In 1908, the former La Scala impresario Giulio Gatti-Casazza became director of the Metropolitan Opera. On 7 December 1908 Alda made her debut there. According to American Art News (New York, 19 March 1910), Adolfo Müller-Ury was painting Alda just before her marriage. It was in New York that Alda furthered her career, appearing to acclaim in such famous operas as Martha, Manon Lescaut, Otello, Faust, Mefistofele and La bohème. She began recording for the Victor Talking Machine Company in 1908 and several of her records became best-sellers. She created the title roles in Victor Herbert's Madeleine and Henry Hadley's Cleopatra's Night as well as Roxane in Walter Damrosch's Cyrano. She also sang regularly with Enrico Caruso.

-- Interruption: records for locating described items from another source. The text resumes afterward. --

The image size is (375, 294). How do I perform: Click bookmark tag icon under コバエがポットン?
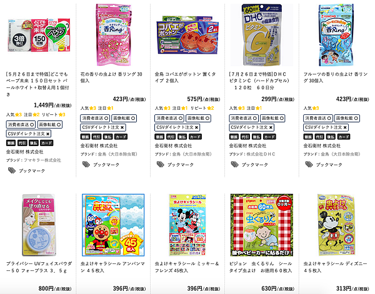(x=160, y=164)
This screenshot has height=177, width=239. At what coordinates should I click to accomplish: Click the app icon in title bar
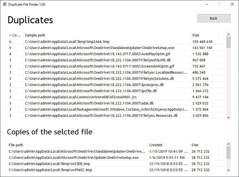pyautogui.click(x=4, y=4)
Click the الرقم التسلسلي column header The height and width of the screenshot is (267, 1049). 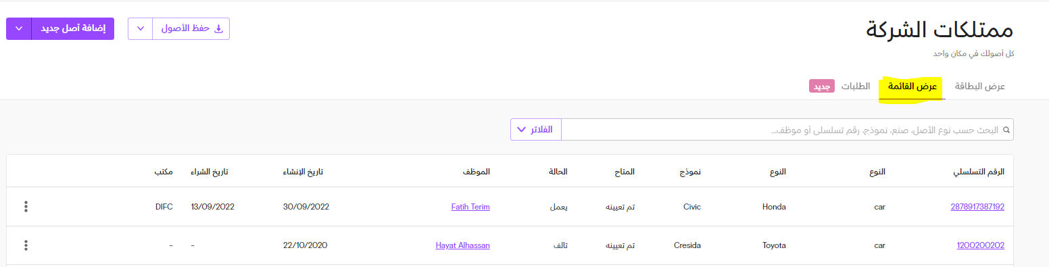[x=979, y=172]
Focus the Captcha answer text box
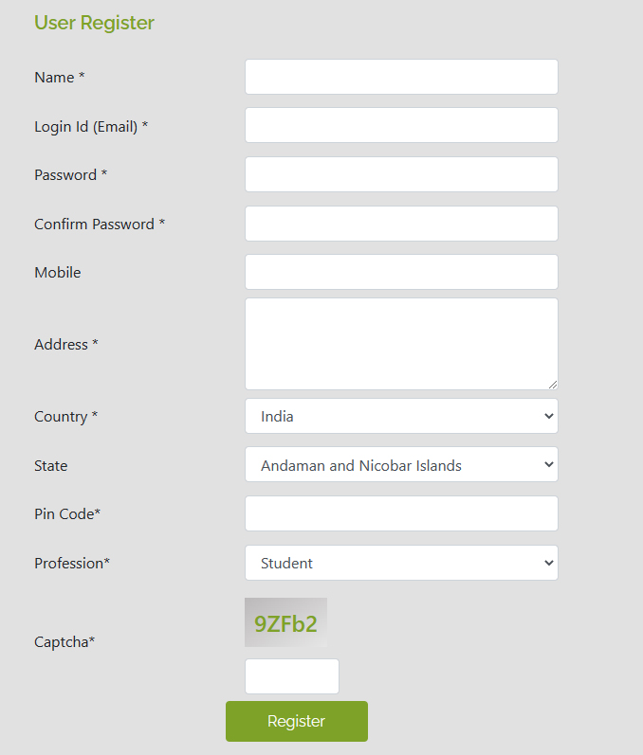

Alda toured Australia and New Zealand in 1927, saying in an interview she loathed the former. In 1929, she left the Met but continued to give concerts, make radio broadcasts and appear in vaudeville. She also taught students, among them the dilettante Ganna Walska.

Alda's 1937 autobiography was titled Men, Women, & Tenors.

She had an affluent retirement in a house she remodeled and called Casa Mia, located in Great Neck, New York. With her husband she spent much time travelling. She died of a stroke on 18 September 1952 in Venice, Italy, aged 73.

==Personal==
Even prior to her Metropolitan Opera debut in 1908, Giulio Gatti-Casazza had been pursuing her by way of numerous letters and cablegrams. Despite her ambivalent feelings about him, they married on 4 April 1910. In her autobiography Alda recalled that Gatti-Casazza's called himself "a melancholy man". Alda later called his refusal to emerge from his depressed outlook a "sullen obstinacy". By the mid-1920s she and Gatti-Casazza were leading separate lives; their separation and divorce in 1928 were a formality.

On 14 April 1941, she married Manhattan advertising executive Ray Vir Den in Charleston, South Carolina. He was a decade younger than she.

She is buried in All Saints Episcopal Church Cemetery in Great Neck, Long Island.